§ Records for the task
— begin —
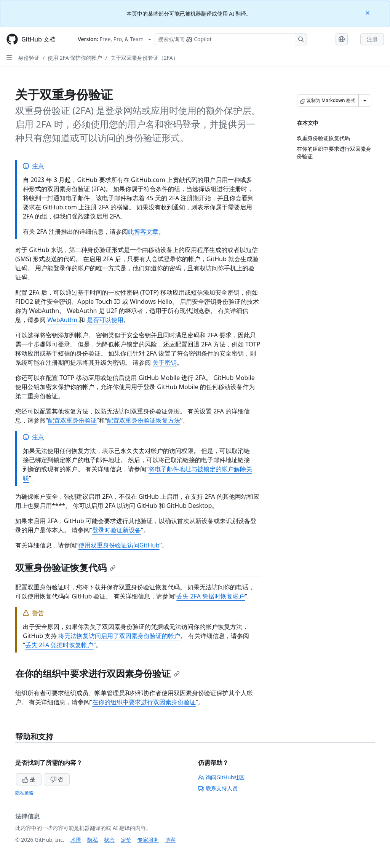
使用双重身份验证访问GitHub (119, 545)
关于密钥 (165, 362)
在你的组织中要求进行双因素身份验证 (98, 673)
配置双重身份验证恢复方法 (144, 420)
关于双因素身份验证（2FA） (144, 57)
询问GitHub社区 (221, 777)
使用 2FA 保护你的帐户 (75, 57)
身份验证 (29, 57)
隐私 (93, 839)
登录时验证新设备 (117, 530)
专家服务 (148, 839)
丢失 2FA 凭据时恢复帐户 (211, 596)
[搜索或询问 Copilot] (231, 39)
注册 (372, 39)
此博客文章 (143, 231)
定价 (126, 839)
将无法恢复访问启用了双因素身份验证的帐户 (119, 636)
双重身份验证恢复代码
— end —
— begin —
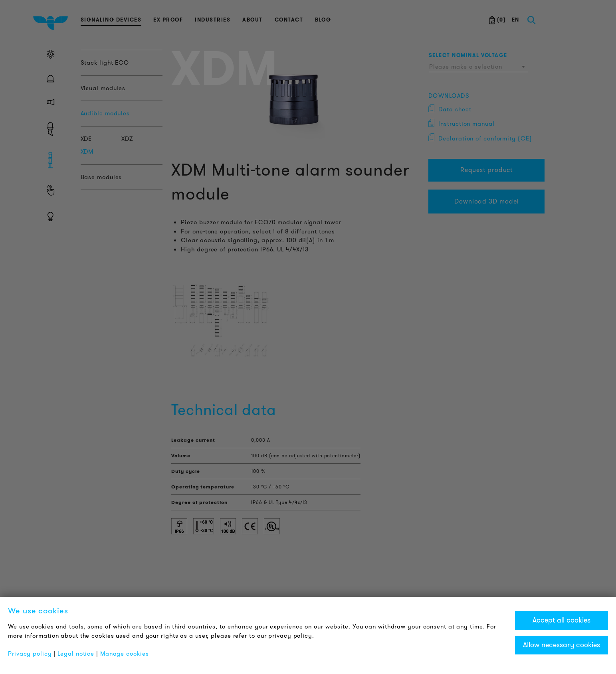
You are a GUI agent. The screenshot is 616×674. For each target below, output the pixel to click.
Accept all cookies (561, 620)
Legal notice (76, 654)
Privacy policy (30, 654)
— end —
§ Exercise requirements
Format the rows starting with the one containing "使用双重身份验证访问GitHub (119, 545)" and going on through the one containing "将无法恢复访问启用了双因素身份验证的帐户 (119, 636)" as a JSON list of strings, one string per row, leaving out any blank lines.

§ The completed task
[
  "使用双重身份验证访问GitHub (119, 545)",
  "关于密钥 (165, 362)",
  "在你的组织中要求进行双因素身份验证 (98, 673)",
  "配置双重身份验证恢复方法 (144, 420)",
  "关于双因素身份验证（2FA） (144, 57)",
  "询问GitHub社区 (221, 777)",
  "使用 2FA 保护你的帐户 (75, 57)",
  "身份验证 (29, 57)",
  "隐私 (93, 839)",
  "登录时验证新设备 (117, 530)",
  "专家服务 (148, 839)",
  "丢失 2FA 凭据时恢复帐户 (211, 596)",
  "[搜索或询问 Copilot] (231, 39)",
  "注册 (372, 39)",
  "此博客文章 (143, 231)",
  "定价 (126, 839)",
  "将无法恢复访问启用了双因素身份验证的帐户 (119, 636)"
]